■ Goal
Reproduce verbatim the portion of the biography of coach Larry Kirksey below that runs from "San Francisco 49ers" up to and including "three by Rice.".

■ Excerpted passage
========

Larry Kirksey is an American football coach who is the running backs coach for the Birmingham Stallions of the United States Football League (USFL). He has 17 years' experience coaching in the league and an additional 22 years of coaching experience in the college ranks.

Coaching career

Miami (Ohio)
Kirksey got his start in coaching as the wide receivers/tight ends coach at Miami (Ohio) in 1974, and remained there for three seasons.

University of Kentucky
Kirksey coached wide receivers and tight ends for the Wildcats from 1977 to 1981.

Kansas University
He spent the 1982 season coaching wide receivers and tight ends for the Jayhawks.

Kentucky State University
Kirksey was the 18th head football coach for the Kentucky State University Thorobreds located in Frankfort, Kentucky and he held that position for the 1983 season. His career coaching record at Kentucky State was 2 wins, 7 losses, and 2 ties (.273).

University of Florida
He coached running backs at the University of Florida under Charlie Pell and Galen Hall from 1984 to 1988. During his tenure at Florida, he coached star running backs Lorenzo Hampton, Neal Anderson, John L. Williams and Emmitt Smith.

University of Pittsburgh
After leaving Florida, Kirksey spent one year as running backs coach at Pittsburgh.

University of Alabama
From 1990 to 1993, Kirksey coached running backs for Alabama, where he helped lead the Crimson Tide to a national championship in 1992. Kirksey's running backs led the SEC with 252 rushing yards per game.

San Francisco 49ers
In 1994, Kirksey began his NFL career coaching the NFL's all-time reception and receiving yards leader, Jerry Rice. Under Kirksey, Rice set a then-NFL record with 1,848 receiving yards and had a career-high 122 receptions in 1995. From 1994 to 1999, Rice caught 606 passes for 6,666 yards. Kirksey's receivers helped set a Super Bowl record in Super Bowl XXIX with six touchdown catches, including three by Rice.

========

■ Dataset excerpt

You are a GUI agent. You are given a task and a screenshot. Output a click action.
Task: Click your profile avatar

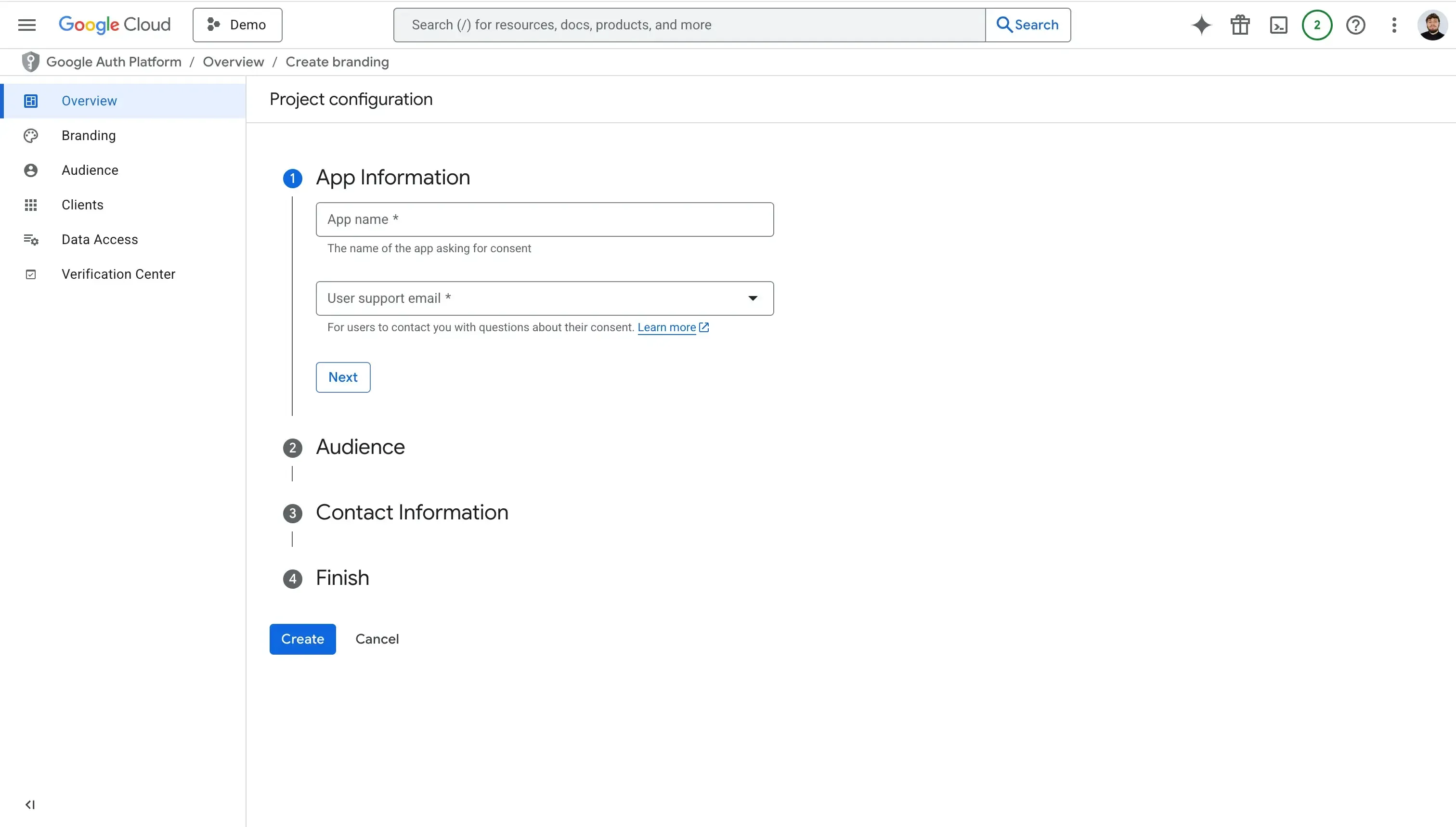tap(1432, 25)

========

■ Correct response
San Francisco 49ers
In 1994, Kirksey began his NFL career coaching the NFL's all-time reception and receiving yards leader, Jerry Rice. Under Kirksey, Rice set a then-NFL record with 1,848 receiving yards and had a career-high 122 receptions in 1995. From 1994 to 1999, Rice caught 606 passes for 6,666 yards. Kirksey's receivers helped set a Super Bowl record in Super Bowl XXIX with six touchdown catches, including three by Rice.